Oh, I missed that part in the first sentence about "while the husband is courting". I thought you were talking about years into the relationship.

I don't know how I would want things, but I'll tell you what I think it should NOT be. It should not be the wife saying to the husband, "I like this one and she's my new BFF, so marry her". That assums that the man does not care about who she is. If I wouldn't want to think that my husband doesn't care for her because he only wants her for sex because that would imply that that's all he wants me for. It's the same concept as if the man just brought someone home and said, "I married this one, now get along with her." I guess I have a simplistic fantasy that if God brings them all together, everyone will instantly connect.
 
Our families are still in transition too. Since we are not all living together yet, it doesn't seem to be a rush to tell everyone. Their sons know and have varying reactions. Other assorted members of the family do too. There has been a lot of advice given, but only one of their sons sees where it is not a sin.

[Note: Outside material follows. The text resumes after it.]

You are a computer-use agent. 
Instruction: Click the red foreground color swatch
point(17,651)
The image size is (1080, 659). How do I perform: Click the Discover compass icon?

My family is a mixed bag. I have two sisters. One a believer, the other not. Both hate my decision for different reasons. Those reasons make no sense to me. I have not told my brother or my parents yet for the simple reason that I got such horrible reactions from my sisters that I just couldn't deal with anymore alone. We will face that when hubby is home, at least that is my hope. The reality is that I haven't been a daily part of my family for 20+ years and so if they reject me, it will just be one more rejection. The people here on this board, hubby and T and other people that I see daily matter much more. That is simply practical. My parents have not been there for support since I was 17. I would hardly ask them for advice on my relationship.

Hubby has struggled a lot with this relationship. He wants it very much and he wants it to be perfect. Along the way he has often tried to fix our relationship and we have all had a lot of difficulty with that. Somewhere along the way T and I came to the conclusion that we needed to talk to each other, cause he is such a bottom line person. He will sum up a three day conversation (intense fellowship) into a two line summary and we get left with no details. So we started maintaining our friendship apart from him.

SweetLissa
 
I agree with what you say about the wife telling the husband who he should and should not marry, for my own part I am willing to trust hubby's judgement, after all he found me with no help or advice from me. :D

DeeAnn said:
Oh, I missed that part in the first sentence about "while the husband is courting". I thought you were talking about years into the relationship.

I don't know how I would want things, but I'll tell you what I think it should NOT be. It should not be the wife saying to the husband, "I like this one and she's my new BFF, so marry her". That assums that the man does not care about who she is. If I wouldn't want to think that my husband doesn't care for her because he only wants her for sex because that would imply that that's all he wants me for. It's the same concept as if the man just brought someone home and said, "I married this one, now get along with her." I guess I have a simplistic fantasy that if God brings them all together, everyone will instantly connect.